* _TEXTE DE LA PAGE_:
════════════════

L’expression « règne des vivants » est issue d’un recueil de poèmes qu’il publie en 2022, un an avant sa mort. En 2008, Branzi réalise « Casa Madre » qui prend la forme d’une maquette d’architecture à l’intérieur de laquelle les hommes cohabitent avec les animaux, les vivants avec les morts, le passé avec le présent. Andrea Branzi s’est inspiré de l’hospitalité des métropoles indiennes et pose la question : comment rendre notre monde habitable, si ce n’est à travers la notion d’hospitalité, d’accueil, de coexistence entre toutes les formes de vivant. En 2008, avec Stefano Boeri, il avait proposé pour un projet sur le Grand Paris, de rassembler dans l’espace public 50 000 vaches sacrées et 30 000 singes dans cet esprit de cohabitation et d’inclusivité !

Une oeuvre entre art, design et architecture

Bamboo Interior Wood joue sur un rythme musical par les variations de couleurs.
Comment cette pièce entrelace à la fois l’art, le design et l’architecture ?
Cette installation, composée d’une trentaine de bambous peints, se donne comme une configuration libre, mouvante, avec une résonance toujours différente des bambous entre eux, que ce soit sur le plan des formes ou des couleurs. Branzi la définit comme un « bois intérieur », une sorte de « forêt de l’âme », qui ouvre sur une relation d’ordre spirituel. Cette œuvre se donne comme une architecture naturelle à travers ses bambous, tout en abordant le design dans une dimension animiste et magique. Bamboo Interior Wood se donne comme une réflexion d’ordre philosophique et anthropologique sur l’objet. Au final, c’est une œuvre synesthésique, qui convoque un univers de correspondances entre tous les arts.

Les matériaux transparents permettent à Branzi de définir dans l’espace des fragments de nature.
Pourriez-vous préciser de quelle manière le designer les employait ?
La notion de transparence a toujours été importante chez Branzi car elle autorise la perméabilité entre l’intérieur et l’extérieur et permet de faire se répondre plusieurs registres de perception.
Dans l’exposition, sont exposés des vases en verre qui sont comme de petites architectures, émouvantes par leur fragilité, qui s’inspirent de formes naturelles.
Branzi les a parfois réalisées à l’échelle architecturale, comme au Domaine de Chaumont-sur-Loire avec Enceinte sacrée, en 2013, architecture transparente sous la forme d’un enclos qui se dématérialise, envahi par la nature.
Une œuvre à la résonance actuelle
En quoi l’œuvre d’Andrea Branzi résonne-t-elle avec les enjeux actuels d’un design qui pourrait s’inspirer du monde vivant ?

════════════════

[Entrées enregistrées]
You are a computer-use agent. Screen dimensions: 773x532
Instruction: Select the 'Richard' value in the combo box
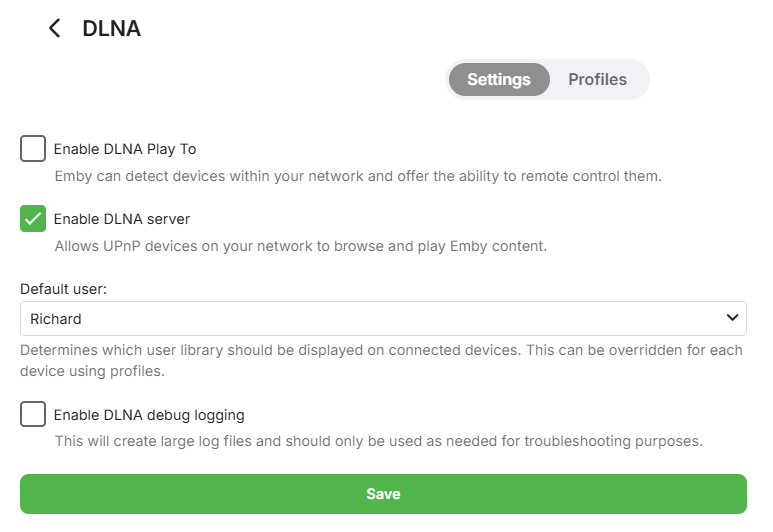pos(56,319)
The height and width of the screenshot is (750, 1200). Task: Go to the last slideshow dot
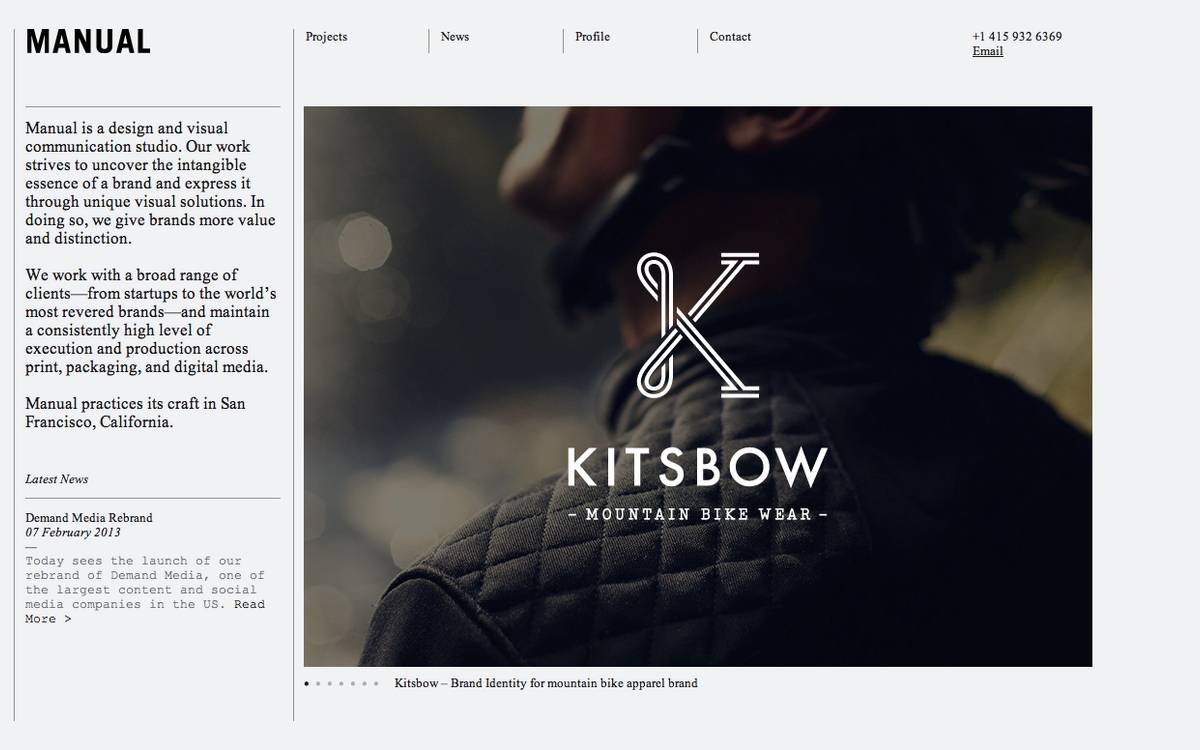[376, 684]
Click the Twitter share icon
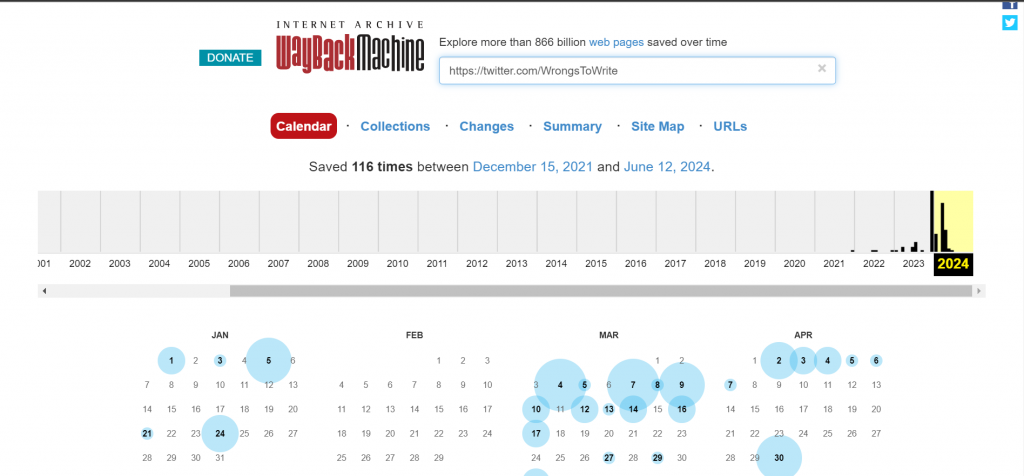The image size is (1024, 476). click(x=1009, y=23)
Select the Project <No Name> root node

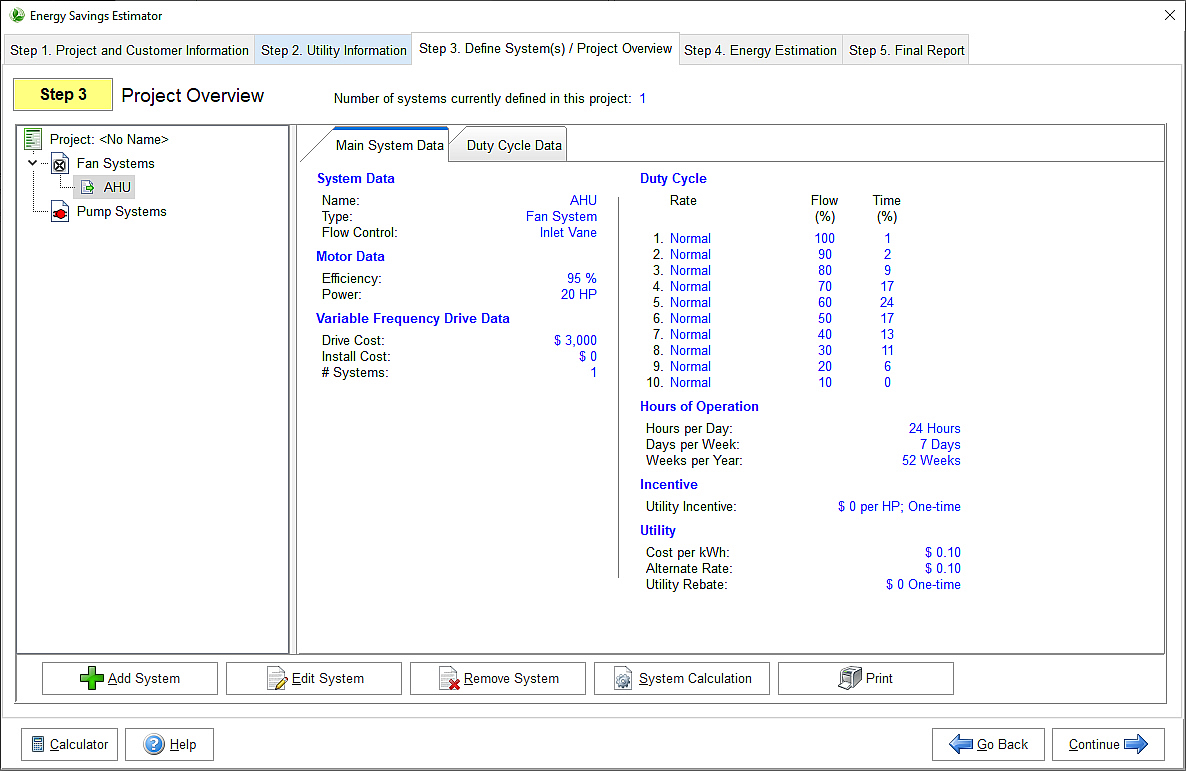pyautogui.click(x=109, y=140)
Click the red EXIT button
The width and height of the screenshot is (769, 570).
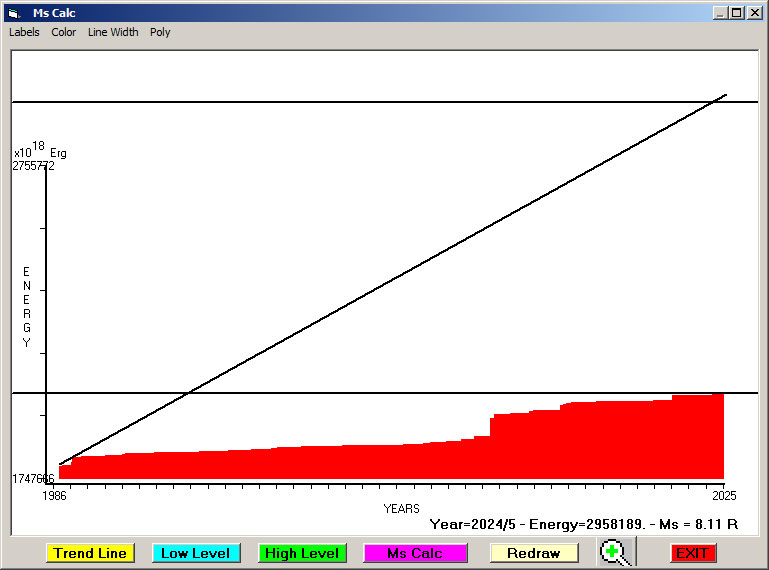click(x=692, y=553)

════════════════

* _À FAIRE_:
D'après le texte sur Andrea Branzi, de combien de bambous peints l'installation Bamboo Interior Wood est-elle composée ?

* _TÂCHE TERMINÉE_:
Elle est composée d'une trentaine de bambous peints.